Text segment
————————

6 Signs You Have What it Takes to Become a Professional Musician

become a professional musician
If you ask a professional musician what their career is like, they will more often than not explain that their job is much more demanding than is generally thought. The illusion that a musician’s career is all about having fun on stage doesn’t take very long to be punctured.

It quickly becomes clear to anyone seriously considering taking up music professionally that they will face many challenges. First, there’s the high level of educational achievement which is required in extremely competitive university courses. And as we’re constantly reminded by reports on the classical music industry, only a very small percentage of those who graduate with music degrees actually find stable work as a professional musician afterwards.

arthur rubinstein
Arthur Rubinstein was certainly a musician who made it to the top of his profession as one of the 20th century’s best known pianists.

This points to the importance of carefully thinking through your decision before setting out on the difficult path of making it in music. Luckily, the experiences of current and previous musicians can be extremely helpful in this process of determining whether you have what it takes to make a career out of your passion. These are some of the signs that a career as a professional musician could be right for you.

————————

Task set
- a) Answer these questions using the article on becoming a professional musician.
(i) How do professional musicians usually describe the demands of their job?
(ii) What share of music degree graduates find stable work as professional musicians, according to reports on the classical music industry?
(iii) How does the article describe Arthur Rubinstein?
- b) In one to three sentences, explain what the article on becoming a professional musician names as the challenges facing anyone seriously considering music as a profession.

(Raw records)

————————

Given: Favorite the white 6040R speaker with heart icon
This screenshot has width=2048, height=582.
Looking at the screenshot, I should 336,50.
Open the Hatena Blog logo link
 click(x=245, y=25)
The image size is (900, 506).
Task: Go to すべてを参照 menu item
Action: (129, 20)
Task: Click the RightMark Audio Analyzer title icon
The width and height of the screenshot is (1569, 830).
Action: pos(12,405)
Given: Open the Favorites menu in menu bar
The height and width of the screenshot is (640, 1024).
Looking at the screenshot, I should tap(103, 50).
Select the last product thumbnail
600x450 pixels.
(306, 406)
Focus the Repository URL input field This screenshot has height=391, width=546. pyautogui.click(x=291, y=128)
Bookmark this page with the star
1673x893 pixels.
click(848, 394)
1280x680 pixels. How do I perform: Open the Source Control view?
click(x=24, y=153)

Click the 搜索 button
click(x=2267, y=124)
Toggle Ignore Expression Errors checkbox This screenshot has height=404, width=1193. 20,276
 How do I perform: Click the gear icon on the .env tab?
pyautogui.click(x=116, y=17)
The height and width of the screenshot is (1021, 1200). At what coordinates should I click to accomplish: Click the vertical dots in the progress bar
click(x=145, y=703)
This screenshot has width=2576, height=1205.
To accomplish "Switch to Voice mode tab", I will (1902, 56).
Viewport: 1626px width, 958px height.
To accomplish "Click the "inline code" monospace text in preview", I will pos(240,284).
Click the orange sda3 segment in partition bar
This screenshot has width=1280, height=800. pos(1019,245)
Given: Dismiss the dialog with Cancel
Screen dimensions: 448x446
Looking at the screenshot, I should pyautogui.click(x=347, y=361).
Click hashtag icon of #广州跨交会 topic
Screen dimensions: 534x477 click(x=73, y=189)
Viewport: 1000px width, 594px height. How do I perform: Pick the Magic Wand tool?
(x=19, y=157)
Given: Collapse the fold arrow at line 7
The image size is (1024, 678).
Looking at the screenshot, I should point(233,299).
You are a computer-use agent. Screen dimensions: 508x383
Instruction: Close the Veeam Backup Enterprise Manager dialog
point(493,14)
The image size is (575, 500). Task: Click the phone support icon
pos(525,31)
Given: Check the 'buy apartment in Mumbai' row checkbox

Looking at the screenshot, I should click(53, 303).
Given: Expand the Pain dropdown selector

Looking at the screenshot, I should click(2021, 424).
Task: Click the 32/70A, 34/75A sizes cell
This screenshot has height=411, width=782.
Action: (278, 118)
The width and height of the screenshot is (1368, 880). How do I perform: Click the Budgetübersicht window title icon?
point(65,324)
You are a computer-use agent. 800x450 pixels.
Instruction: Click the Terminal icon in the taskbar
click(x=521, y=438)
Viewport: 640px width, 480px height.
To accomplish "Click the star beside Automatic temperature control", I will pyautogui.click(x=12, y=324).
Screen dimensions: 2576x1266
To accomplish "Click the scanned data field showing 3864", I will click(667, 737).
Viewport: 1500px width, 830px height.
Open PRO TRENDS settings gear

————————

Expected results
- a)
(i) They usually say it is much more demanding than is generally thought.
(ii) Only a very small percentage.
(iii) He was one of the 20th century's best known pianists and a musician who made it to the top of his profession.

- b) A high level of educational achievement is required in extremely competitive university courses. Even after earning a music degree, only a very small percentage of graduates find stable work as professional musicians.